— Problems to solve —
(a) What production ceiling does the OPEC Isfahan meeting article give for the cartel?
(b) Pick up the OPEC Isfahan meeting article after its last sentence and carry it forward.

— Passage —
— START —
For OPEC, Iran talks are a first in 34 years

March 15, 2005

ISFAHAN, Iran — Trading the banks of Vienna’s Blue Danube for the muddy waters of the Zayandeh Rood river of Isfahan, OPEC is meeting in Iran for the first time since the Islamic revolution toppled the monarchy and brought in the rule of the clerics.

The gathering in Iran is a testimony to a consensus that has shaped a rare unity among the Gulf oil producers in the cartel over the past five years. This rapprochement helped set in motion the group’s most successful period since its creation in 1960.

Meeting here for the first time in 34 years, oil ministers from Gulf monarchies like Saudi Arabia and Kuwait – once bitter opponents of Iran’s radical regime – will be rubbing shoulders with representatives from Nigeria or Libya, Indonesia and Algeria. In the absence of a government, Iraq is sending a senior adviser from its Oil Ministry.

The Isfahan meeting also comes at a time of acute diplomatic tension with the United States over Iran’s nuclear program. The potential for a confrontation over Tehran’s alleged development of nuclear weapons is raising concerns in oil markets.

Because most producers are producing close to full capacity, many analysts worry that any disruption in supplies, either through war or accident, could send prices surging to $80 a barrel or more.

But the conference on Wednesday is not expected to bring much relief to unsteady oil markets because so far there appears to be a difference of opinion within OPEC on what it will do.

Saudi Arabia, in a statement carried by the Saudi Press Agency, indicated that the cartel should increase its quota by 500,000 barrels above its current ceiling of 27 million barrels a day to help ease prices.

But the oil minister of Iran, Bijan Zanganeh, indicated that more supplies were not needed. He told reporters here Monday that although OPEC felt pressured with prices above $50 a barrel, “everything is not in our hands.”

The 11 members of the Organization of Petroleum Exporting Countries are currently producing 29.5 million barrels a day. That includes production from Iraq, which is not subject to a quota. Some members have been producing above their ceiling to help bring prices down.

Crude oil prices have more than doubled over the past two years and hover around their record highs of $55 a barrel in New York. On the New York Mercantile Exchange on Monday, oil for April delivery rose 52 cents to $54.95.

As OPEC delegates file into Isfahan, their options will be limited. Last week, Sheik Ahmad al-Fahd al-Sabah, the OPEC president who is also Kuwait’s oil minister, said that the cartel was “concerned” about recent price increases “despite the fact that the market is well-supplied and global crude oil stocks have continued to build.”

Some of the group’s largest members seem to be acknowledging that prices will remain high this year. At its last meeting, OPEC dropped a price target of around $25 a barrel that had become largely irrelevant, but it has not chosen a new target.
— END —
— Given material —
— START —
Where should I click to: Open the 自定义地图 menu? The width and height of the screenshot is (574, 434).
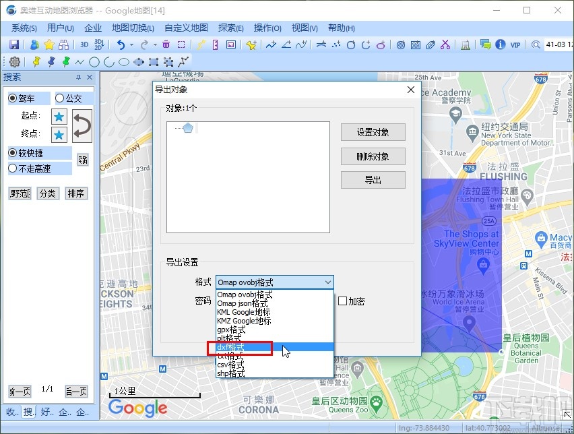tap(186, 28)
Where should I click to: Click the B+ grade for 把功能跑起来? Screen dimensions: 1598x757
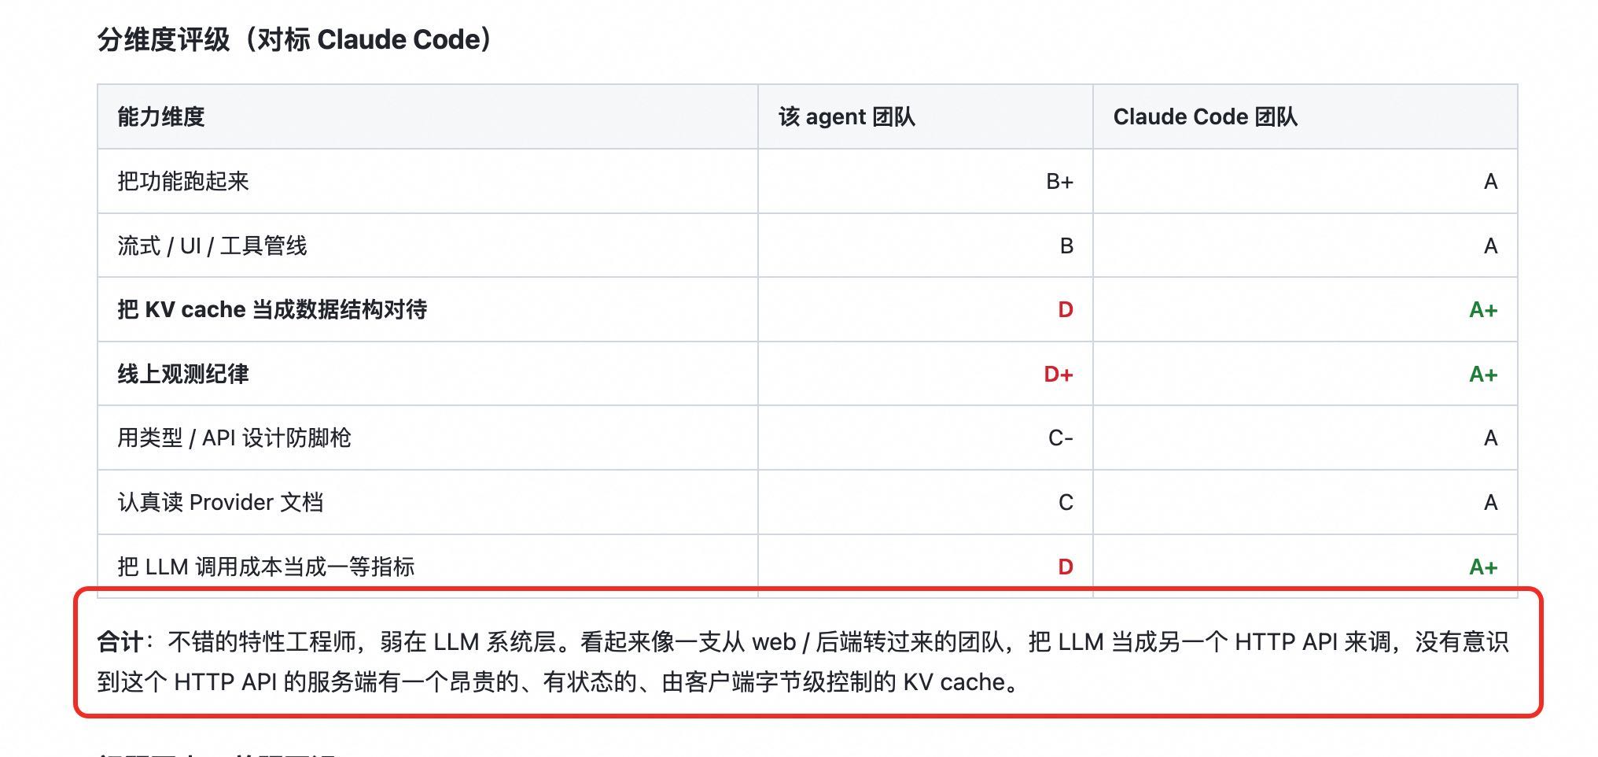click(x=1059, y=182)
— END —
— Results in order —
(a) 27 million barrels a day.

(b)
Instead, Ali al-Naimi, Saudi Arabia’s oil minister, said he expected crude oil prices would remain between $40 and $50 a barrel for the rest of the year.

To be sure, OPEC has also been helped by factors outside of its control. Global oil demand, for example, is growing faster than expected this year, according to estimates by the International Energy Agency released Friday. They showed that demand should be 84.3 million barrels a day in 2005, 1.81 million barrels a day more than last year. Around the world, investments in new exploration, drilling, capacity expansion, pipelines and transportation and refineries have failed to keep pace. That has led to the current tightness in the system.

The insurgency in Iraq, political tension over control of the Russian oil industry and unrest in Nigeria and Venezuela have also contributed to high prices.

The potential for a military confrontation over Iran’s nuclear program is also affecting oil markets. While Europeans are pursuing negotiations for Tehran to renounce any nuclear military program, the United States has not ruled out the use of military force in the country.

“War drums are beating very lightly at this point,” said Vincent Lauerman, editor in chief of Geopolitics of Energy, an industry newsletter based in a Calgary. “But American strikes would have terrible ramifications on the oil market. The Iranians would be willing to make the Americans pay for what might be done to them and shut off their production. They’ve shown that in the past.”

PFC Energy, a Washington-based energy consultant, said in a report last week, “It is clearer by the day that the oil complex is facing intense bullish pressures from a rash of factors: strong demand, low excess supply capacity and economic and political forces that are redoubling interest in commodity investments. These forces are going to create further turbulence in the oil system.”

PFC forecast that prices would average $51.50 a barrel this year and might rise above $60 a barrel.

After the Asian economic slowdown of the late 1990s led to a collapse in prices that pushed the cost of a barrel of oil to $10, the main rivals inside OPEC – Iran and Saudi Arabia – decided that something had to be done. After a series of secret meetings, they agreed to work together to prop up prices. The result has been a tripling of crude-oil prices.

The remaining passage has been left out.